>> Start INFORMATION GIVEN

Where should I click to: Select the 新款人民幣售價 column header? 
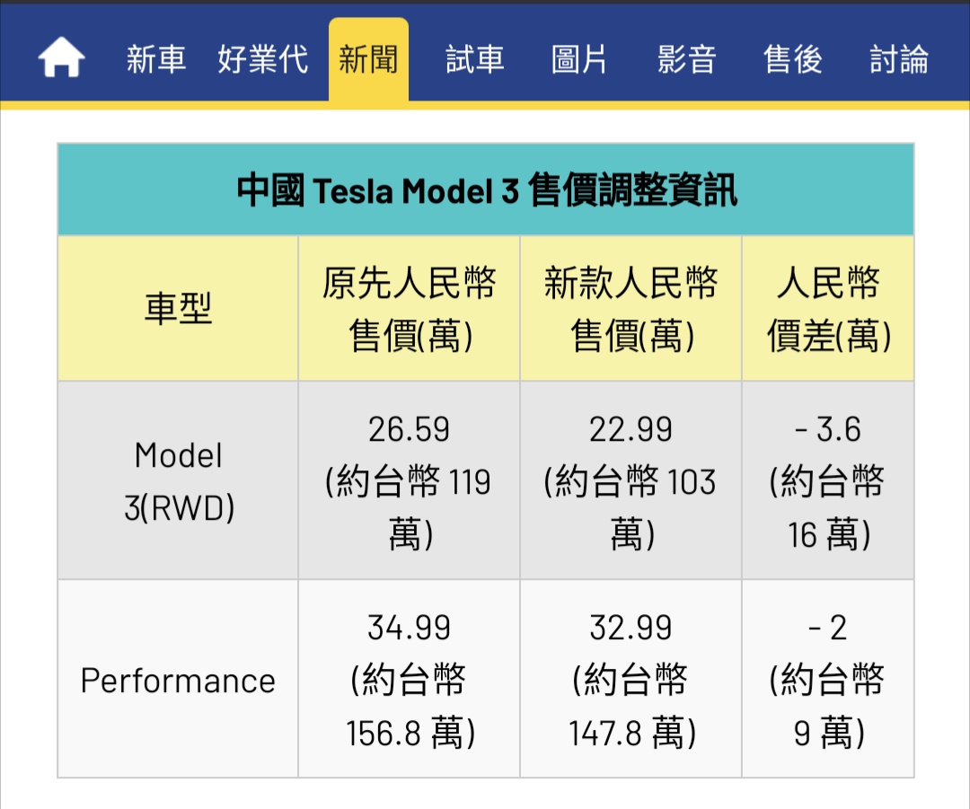tap(631, 309)
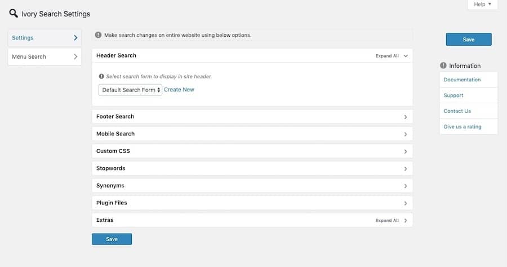Open the Default Search Form dropdown
The width and height of the screenshot is (507, 267).
pyautogui.click(x=130, y=90)
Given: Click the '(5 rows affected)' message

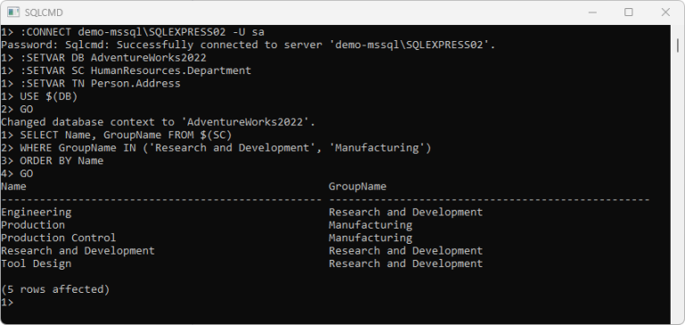Looking at the screenshot, I should (55, 289).
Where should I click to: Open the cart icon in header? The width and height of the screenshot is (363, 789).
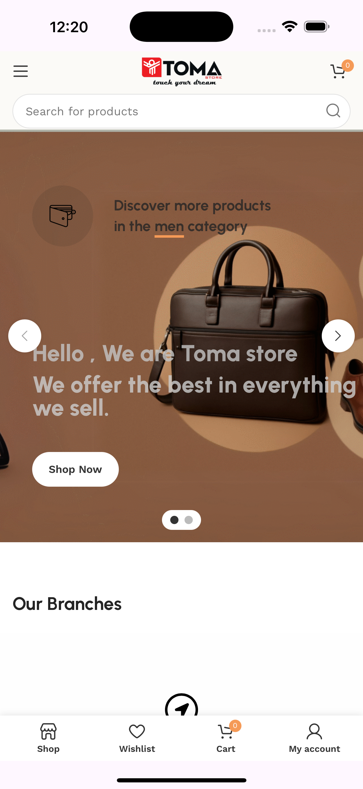coord(339,71)
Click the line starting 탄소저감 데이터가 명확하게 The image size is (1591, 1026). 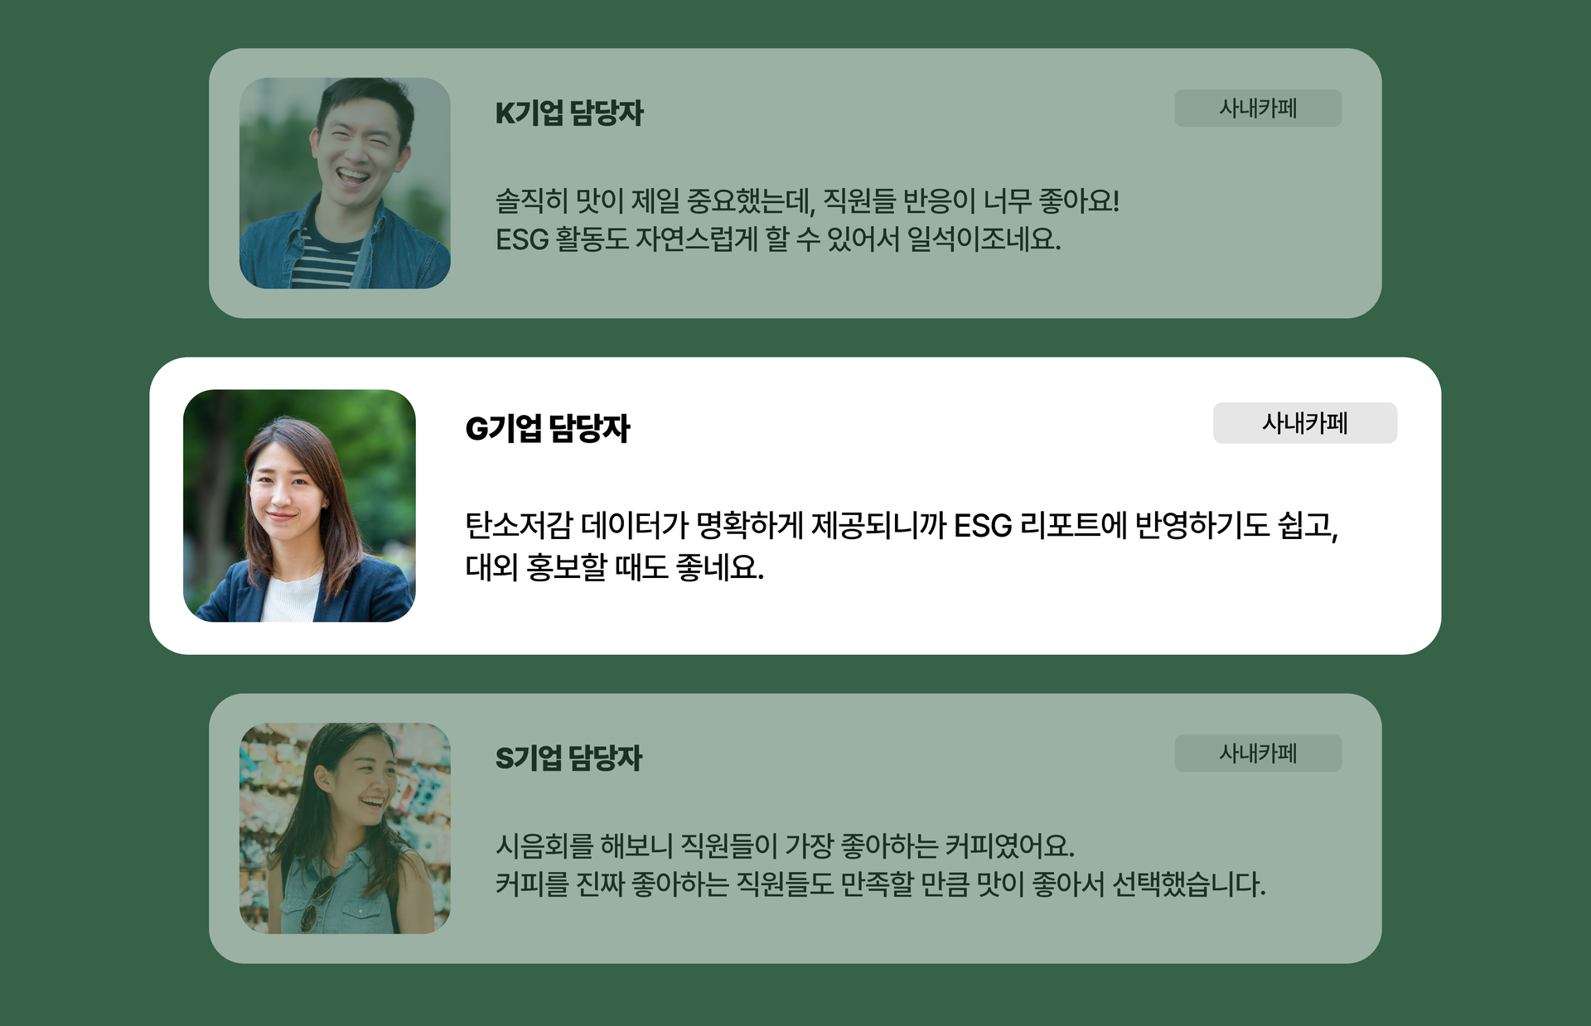point(902,525)
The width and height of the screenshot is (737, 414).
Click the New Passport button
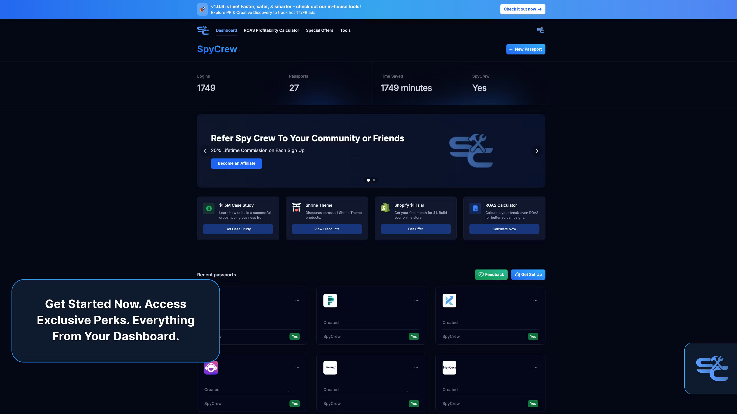pyautogui.click(x=526, y=49)
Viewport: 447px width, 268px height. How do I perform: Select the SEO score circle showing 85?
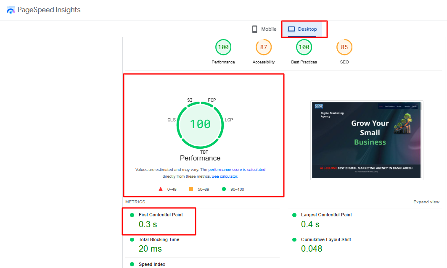pyautogui.click(x=344, y=47)

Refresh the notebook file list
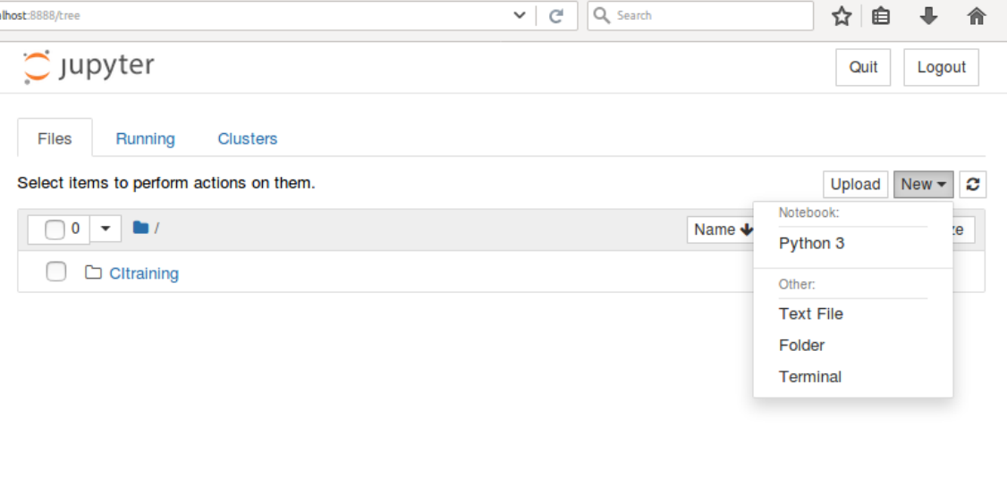click(973, 185)
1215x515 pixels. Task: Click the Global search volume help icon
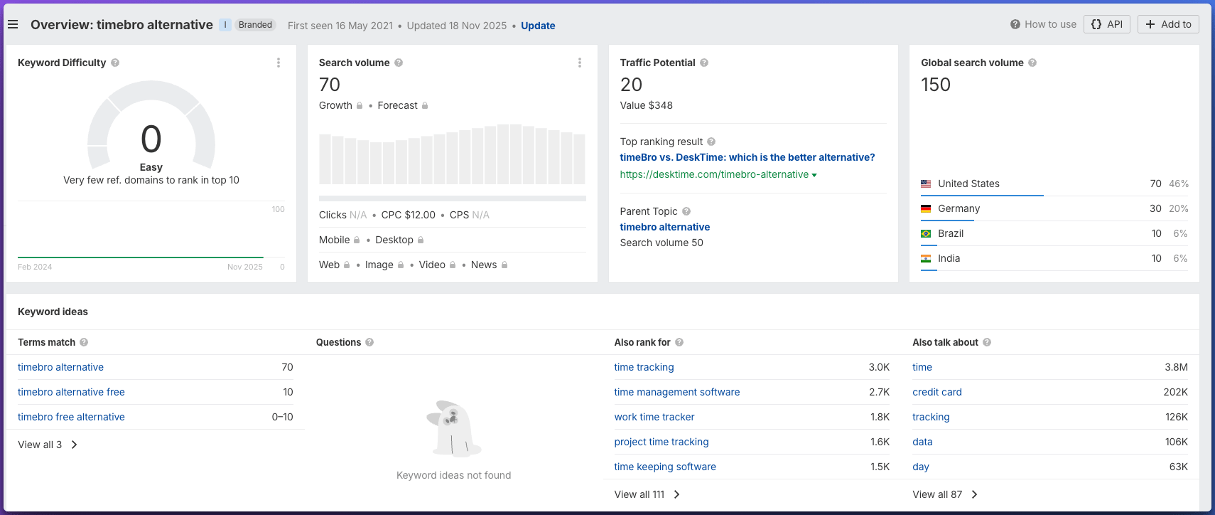coord(1032,63)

>> End INFORMATION GIVEN

◆ **EXERCISE TASK**:
Copy the lines from the very first one through the line containing "Looking at the", including both ends, and leave the pictures out.

◆ **RESULT**:
Where should I click to: Select the 新款人民幣售價 column header? 
tap(631, 309)
Open the Default Search Form dropdown
The width and height of the screenshot is (507, 267).
pyautogui.click(x=130, y=90)
Given: Click the '(5 rows affected)' message

Looking at the screenshot, I should (55, 289).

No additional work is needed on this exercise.